How is database farm management different from instance management? Why do you need it and when? That is what I will try to shed some light on in this blog. If you are responsible for a database farm, read on.
Managing instances – watching and tuning performance, handling incidents, and generally maintaining them has always been the DBA domain. DBAs are focused on the database server performance now. As the number of instances grows, you will need more DBAs to handle the job of keeping all instances ship-shape daily. This is when you need to consider farm management as well.
Managing the database server farm is about managing and optimizing resources, cost, risk and inventory, planning, forecasting, reporting, and budgeting. Database Farm Management is focused on the medium- and long-term future, so it is usually done by senior DBAs and IT operations managers.
As an analogy, think of the difference between database farm management and instance management as the difference between managing public transport in a large city with managing a formula one race car team. The former is concerned with moving as many people as possible on buses, trams, and trains in a cost-efficient manner, while the latter is concerned with making one or two cars win the race at almost any cost.

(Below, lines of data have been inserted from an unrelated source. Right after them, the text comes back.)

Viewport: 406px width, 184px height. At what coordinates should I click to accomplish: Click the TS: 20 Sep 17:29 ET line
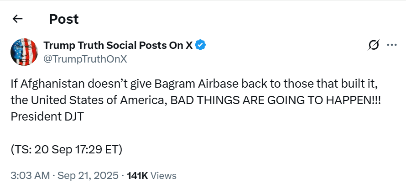pos(66,149)
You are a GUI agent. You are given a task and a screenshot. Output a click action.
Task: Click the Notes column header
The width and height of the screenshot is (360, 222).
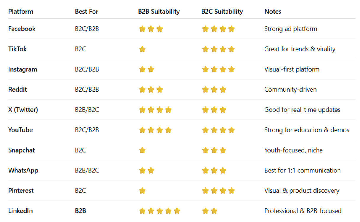tap(273, 12)
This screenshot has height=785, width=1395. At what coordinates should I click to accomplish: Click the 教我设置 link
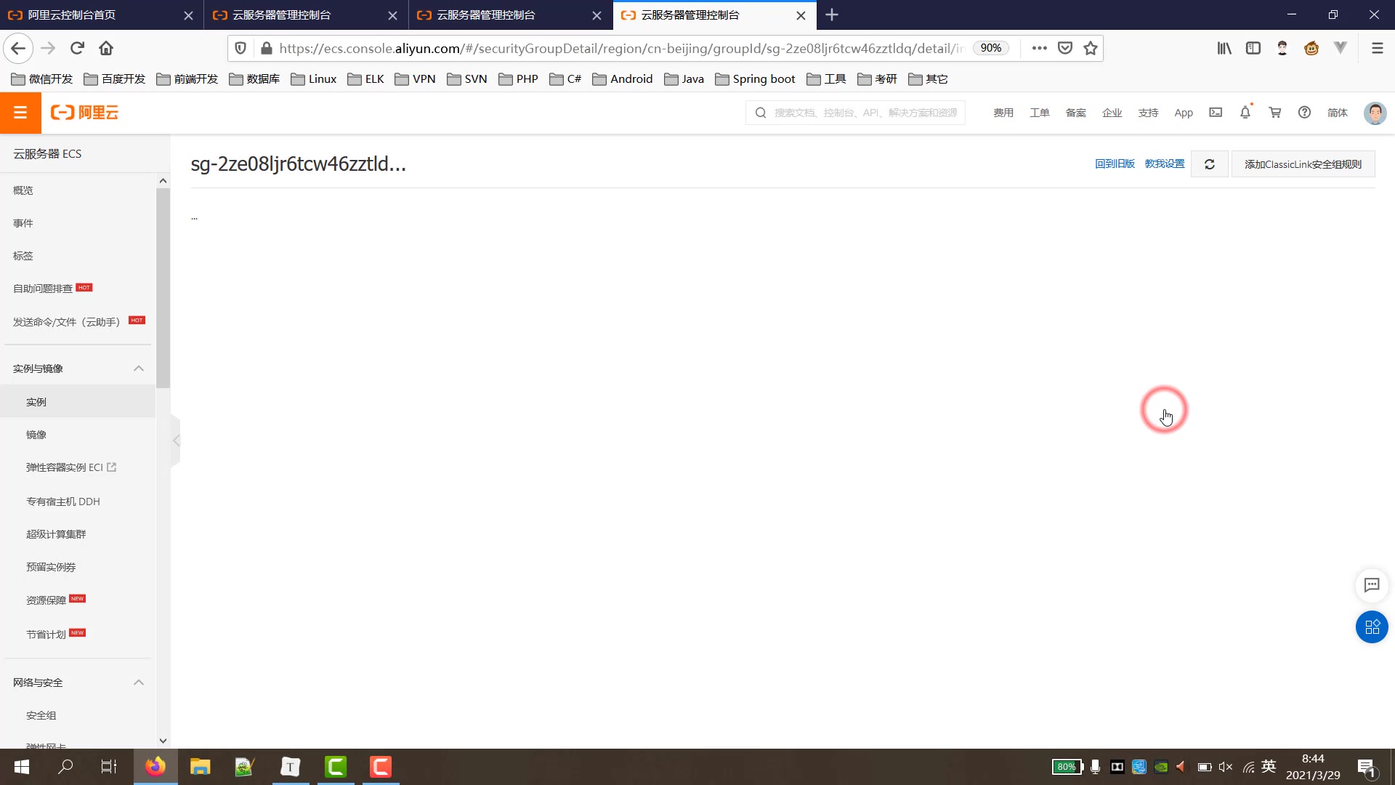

Database Farm Management is different from instance management. If you are to do this efficiently, you will need more comprehensive tools than those usually used by a DBA.
The first task in database farm management is to get the total overview of all the server instances under your responsibility. A complete overview is crucial since you cannot manage what you cannot see or do not know. This may seem trivial, but I have seen too many sites that do not have a complete overview of all their database servers. Sometimes, departments or outside 3rd party solution vendors will install new servers without informing IT, or someone will deploy a new temporary cloud server and forget to decommission it. In most cases, it will come back to haunt you – whether deserved or not. Ensure you have the complete overview. Install tools to auto-scan your networks for new instances and keep a close eye on your cloud services bill for new servers popping up.
So, now you know what database servers you are responsible for, you have the overview. While you are at it, collect as much relevant data and properties as you can, such as platform, version, location, resources and licenses. You will need it for later.
The next step is to monitor status and health.
Are they ok, or do you need to take corrective or preventive action? There are lots of tools to help you with monitoring. Make sure they monitor all your instances on your list, so you are not caught out when somebody complains about some server you somehow forgot to include in your monitoring scheme. So, monitor them all – all the time. It is also a sign of professionalism to show and document to any manager who wants to know what you are doing and control.
The goal of database operations is to have everything available with acceptable performance whenever needed. If you fail to monitor, you can only react to service complaints since you have no forewarning to let you take preventive action.
When you can monitor the whole farm as a whole and see the bigger picture, it should also be easier to know where you should direct your DBA expertise to work with the most impact on overall system performance and health.
If you have set up this appropriately so far, you should be in a position to quickly produce any report on all your servers, required for internal reporting, budgeting, or audit.
Another use for this is to see what versions you are running and use it for planning upgrade and patch cycles.
One of the critical areas and benefits of database farm management is in optimizing resource utilization.
Your database farm consists of large amounts of expensive and limited resources: memory, disk, CPU cores, and software licenses. These resources represent a large financial investment and cost, and your job is to ensure the farm is utilized optimally. Here are some typical questions you should ask yourself:
- - Do I have servers that are not being used, and can be decommissioned and the resources returned to the free pool?
- - Do I have underutilized servers that we possibly could consolidate to free resources?
- - Do all the instances require and use all the memory that has been allocated?
- - Do they need and use all the cores they have been allocated?
- - Do I have servers that are starved of CPU or memory, that can better use these resources?
- - Do all servers with enterprise licenses need enterprise licenses, or is there scope for reducing licenses and cost?
I have seen examples of sites where they auto scale/auto configure the memory allocated vs used on 1000+ servers every night. They then automatically reduce or increase memory on each instance to maximize performance by shifting memory to where it is most needed. It sounds like a big job – but it can be done completely automatically. The result was better overall performance and delayed the need for a new VM cluster. Maximizing resource usage in an elegant manner.
When you have convinced yourself that you have taken out all the slack resources in your farm, you can start planning for expansion. If you have trend charts for how the whole database farm is growing in resource usage, you have a good starting point for planning and budgeting for growth. When you also can document that there are no more slack or extra resources than necessary, it should be easier to argue for more resources.